Limestone powder can now be added to the material in one of the biggest changes to concrete production “since the 1980s”
Construction firms are set to have a new way to decarbonise projects following the British Standards Institution’s (BSI) approval of one of the most significant changes to the traditional recipe for making concrete “since the 1980s”.
Concrete which contains limestone powder has for the first time been added to the BS500 standard for concrete specification under changes published by the BSI.
The national standards body says the new recipe could save one million tonnes of carbon dioxide emissions each year, equivalent to 3,500 transatlantic flights, if the changes are adopted across all UK construction sites.
UK concrete and cement manufacturing currently accounts for 7.7 million tonnes of carbon dioxide emissions, equating to 1.5% of the UK’s total carbon emissions.
The new recipe blends finely ground limestone from UK quarries with other materials such as fly ash, a by-product from coal combustion, and ground granulated blast furnace slag (GGBS), a by-product from the steel industry.
While fly ash and GGBS have been repurposed as ingredients for concrete for many years, they are being produced in smaller amounts due to the transition away from fossil fuel energy generation and carbon intensive steel production.
The BSI said the use of limestone powder is important for helping to provide a sustainable source of materials to continued reduction of emissions from concrete.
The amount of embodied carbon dioxide in concrete can be reduced by 5% for every 5% of limestone powder added to the recipe, according to the Mineral Products Association (MPA) UK Concrete, a group representing the UK concrete industry.
Elaine Toogood, director, architecture and sustainable design at the Concrete Centre, said the new approved standard would help architects and engineers significantly lower embodied manufacturing emissions while delivering structural strength in buildings and infrastructure.

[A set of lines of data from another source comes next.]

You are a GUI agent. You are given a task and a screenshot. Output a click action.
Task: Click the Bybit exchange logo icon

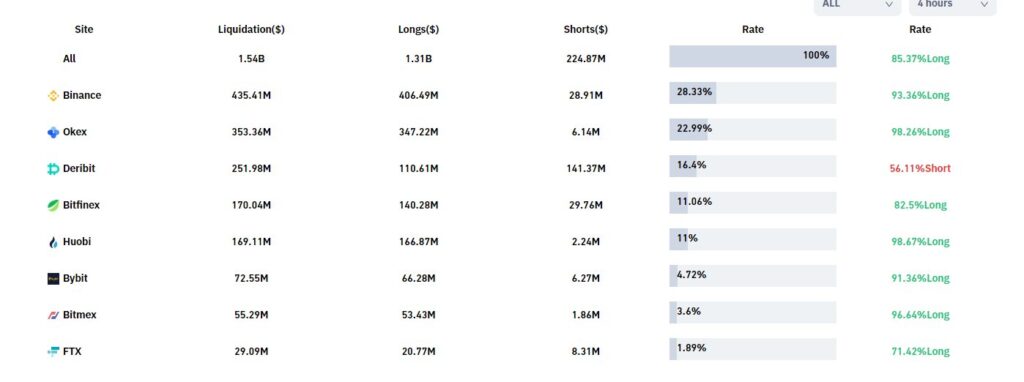point(53,278)
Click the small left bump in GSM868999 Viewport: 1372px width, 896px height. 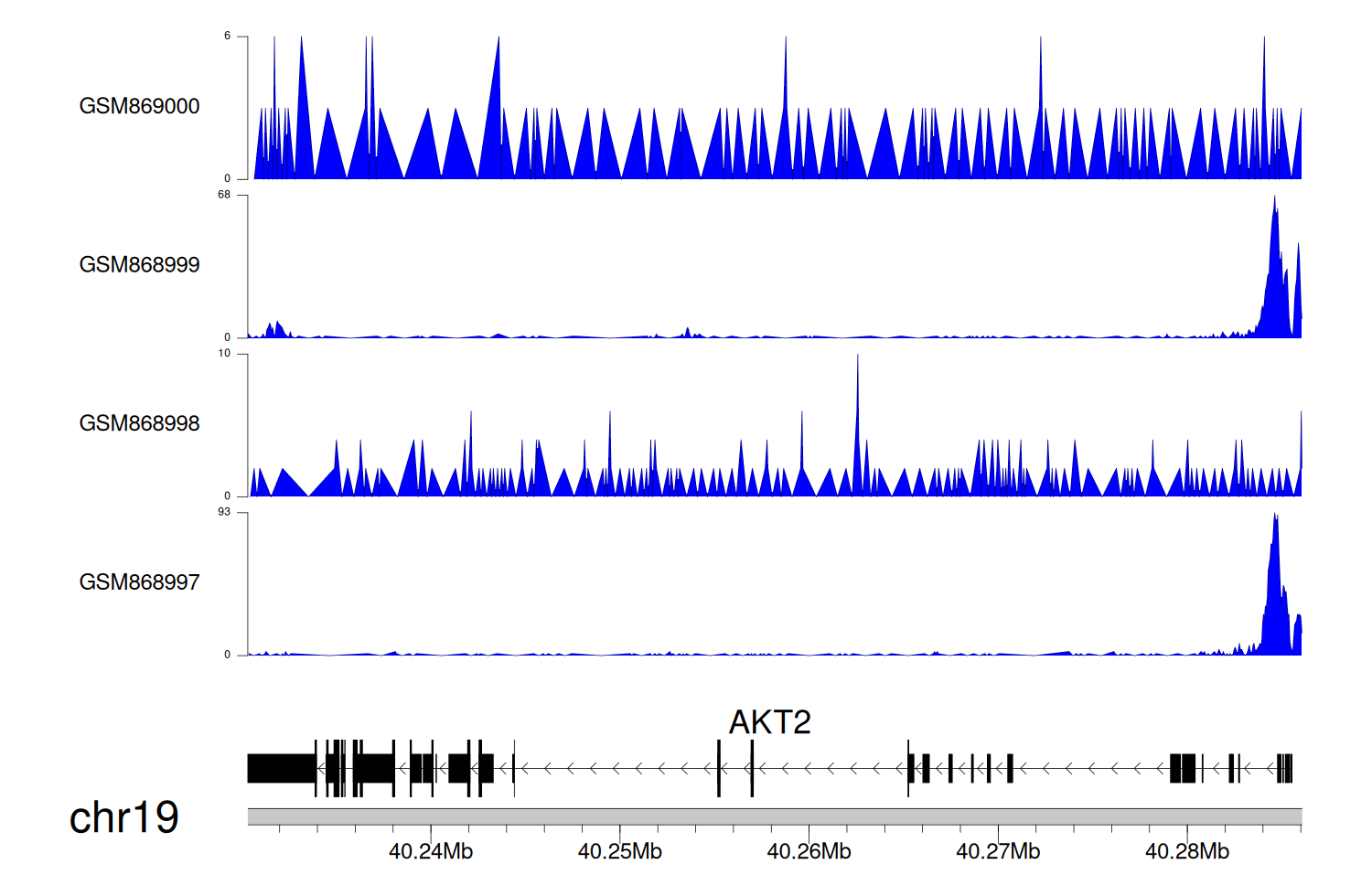click(x=274, y=330)
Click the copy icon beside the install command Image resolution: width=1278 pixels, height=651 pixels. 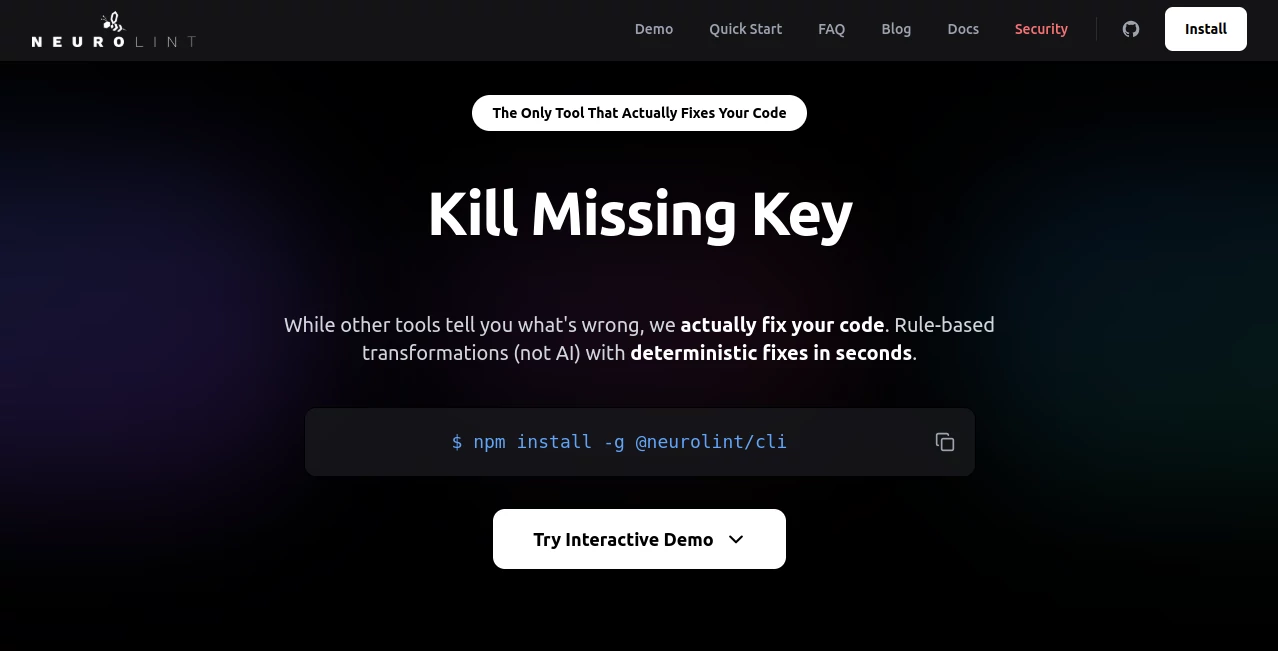(x=944, y=441)
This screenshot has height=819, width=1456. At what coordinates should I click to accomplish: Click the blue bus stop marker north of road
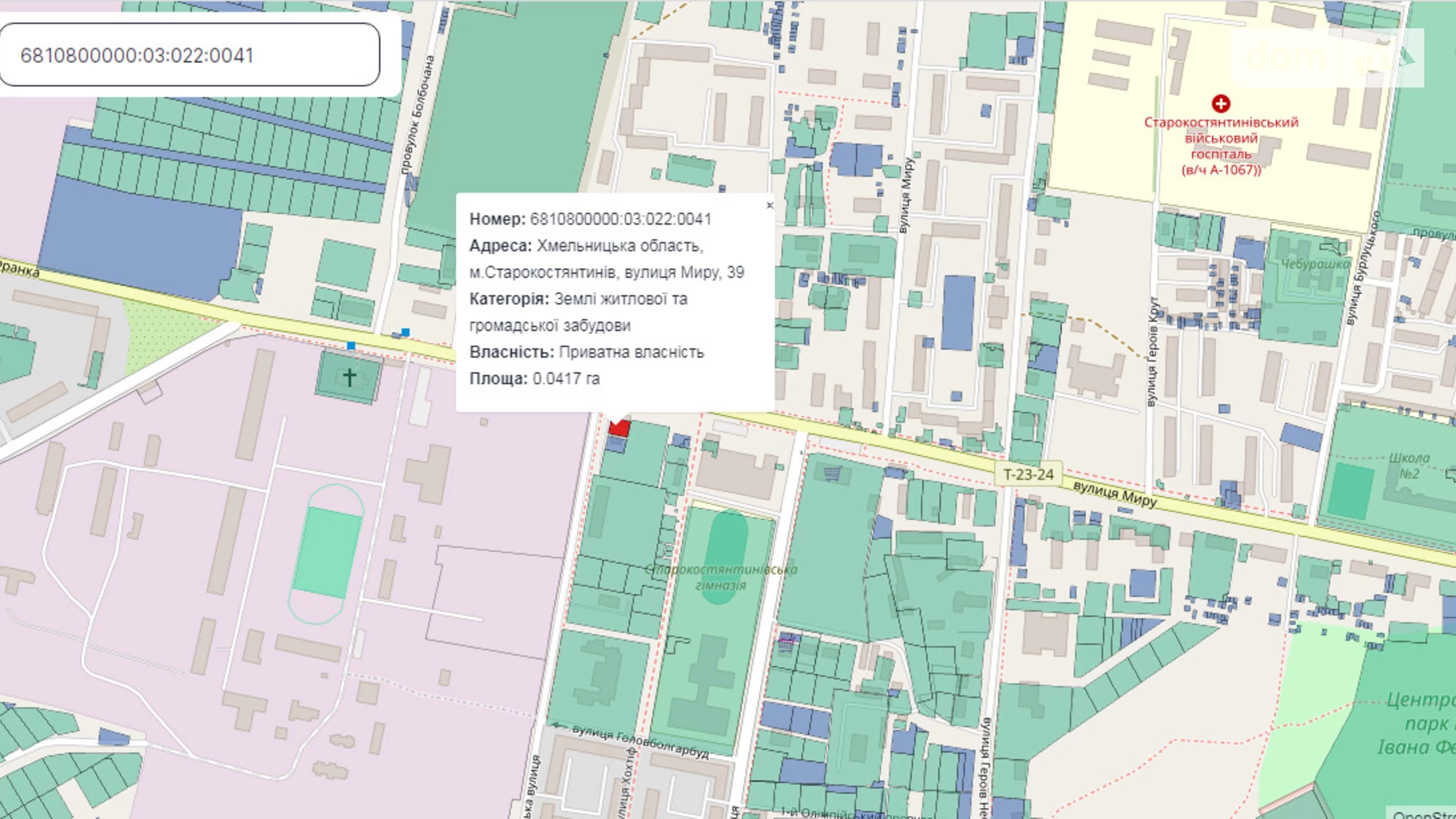(405, 333)
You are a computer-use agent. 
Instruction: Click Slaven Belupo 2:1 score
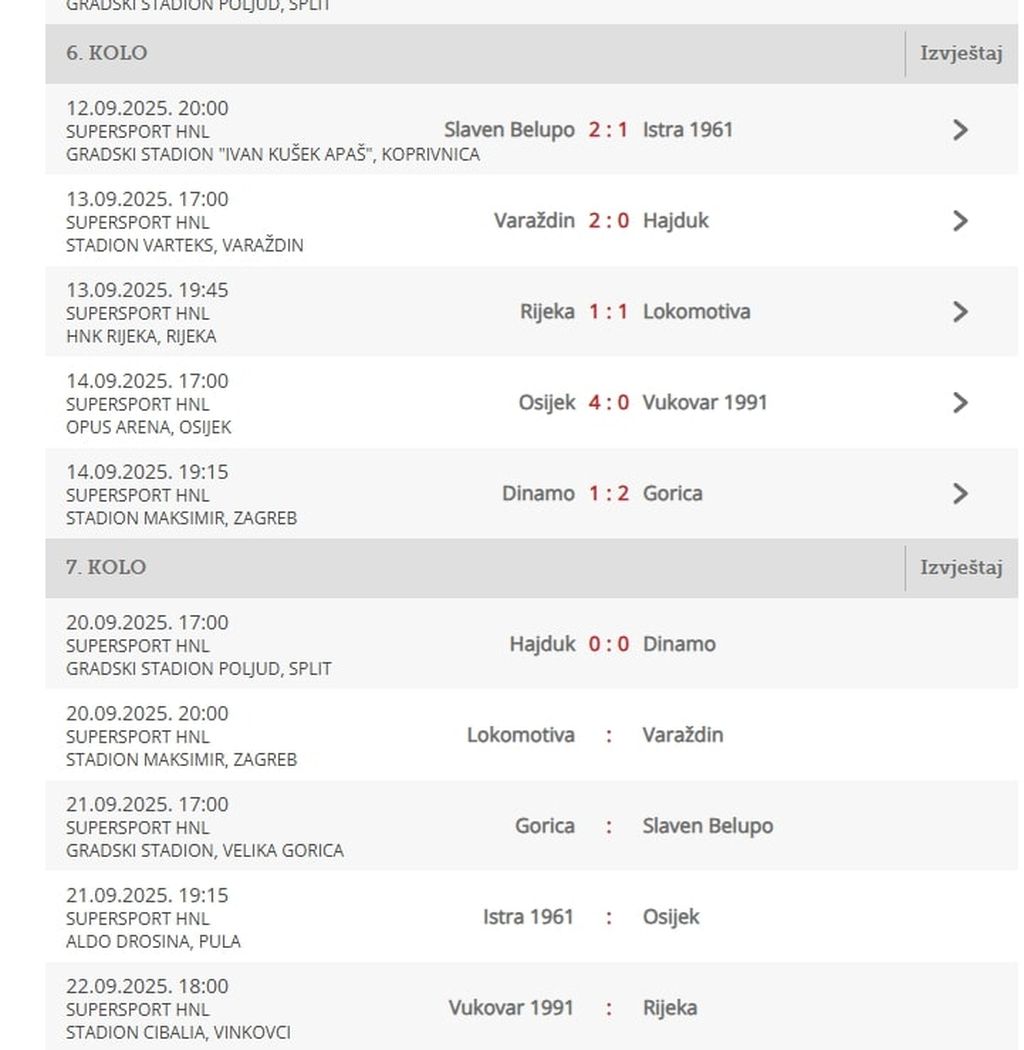(608, 130)
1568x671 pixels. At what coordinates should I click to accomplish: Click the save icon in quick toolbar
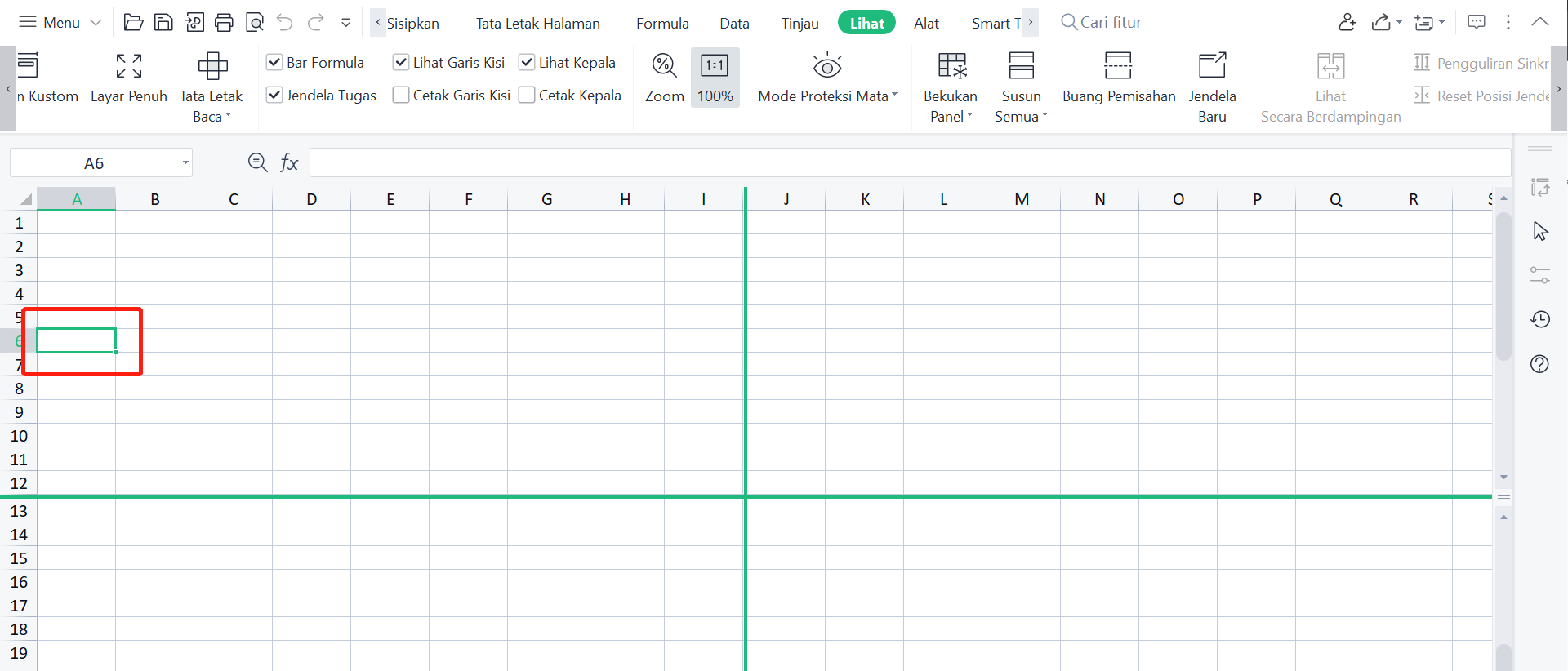pos(163,23)
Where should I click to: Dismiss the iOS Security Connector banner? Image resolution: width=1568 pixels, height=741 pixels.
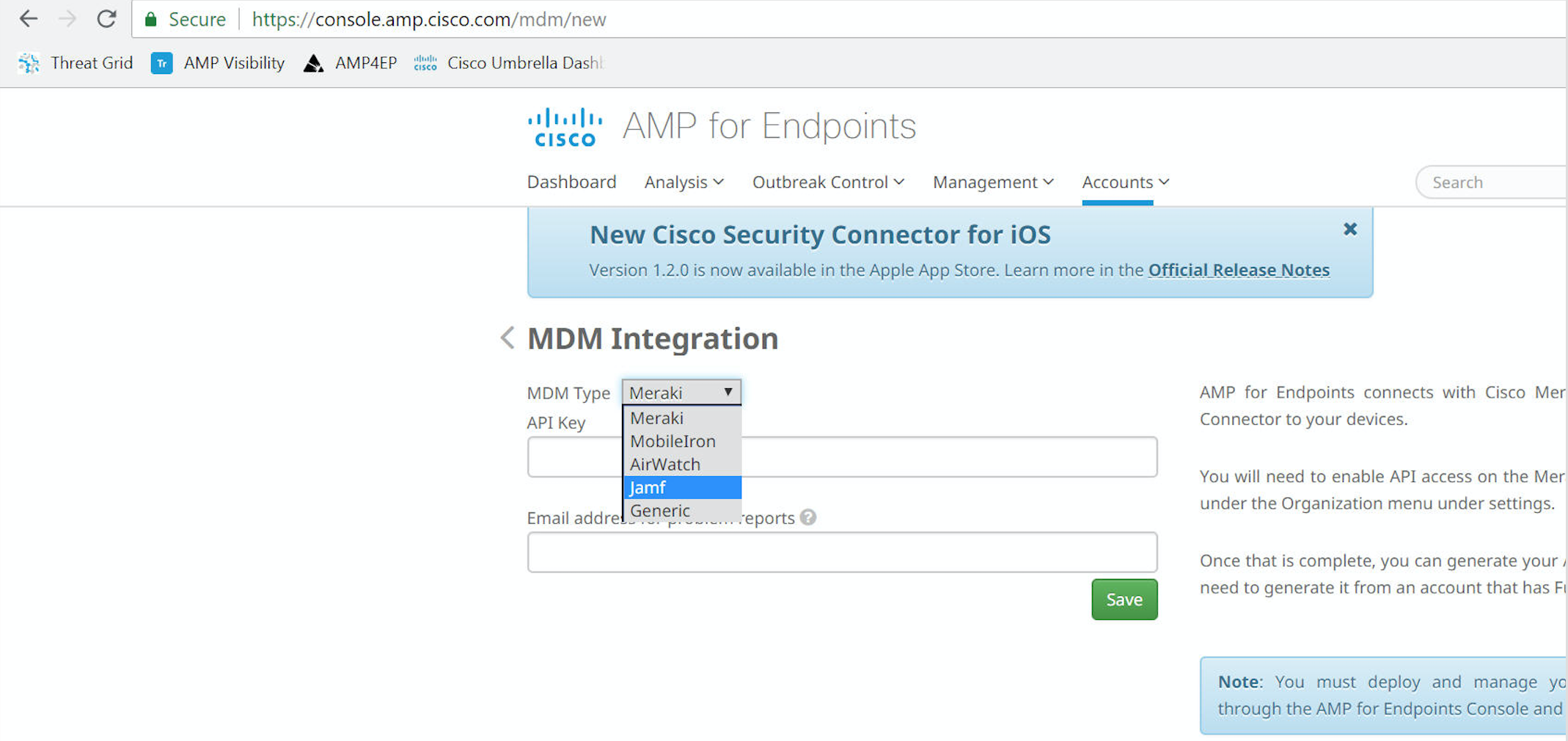click(1349, 230)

“Providing a new generation of concretes are an important part of the UK concrete and cement industry’s roadmap to net zero alongside other technologies including the use of decarbonised transport, fuel switching and carbon capture, usage or storage technology,” she said.
The new specification changes are part of a rigorous research and testing process over two years with the results then independently assessed for inclusion into the standard by the BSI technical committee for concrete.
Absolute carbon emissions from concrete have already been reduced by 53% since 1990 and the material is decarbonising, as a whole, faster than the UK economy.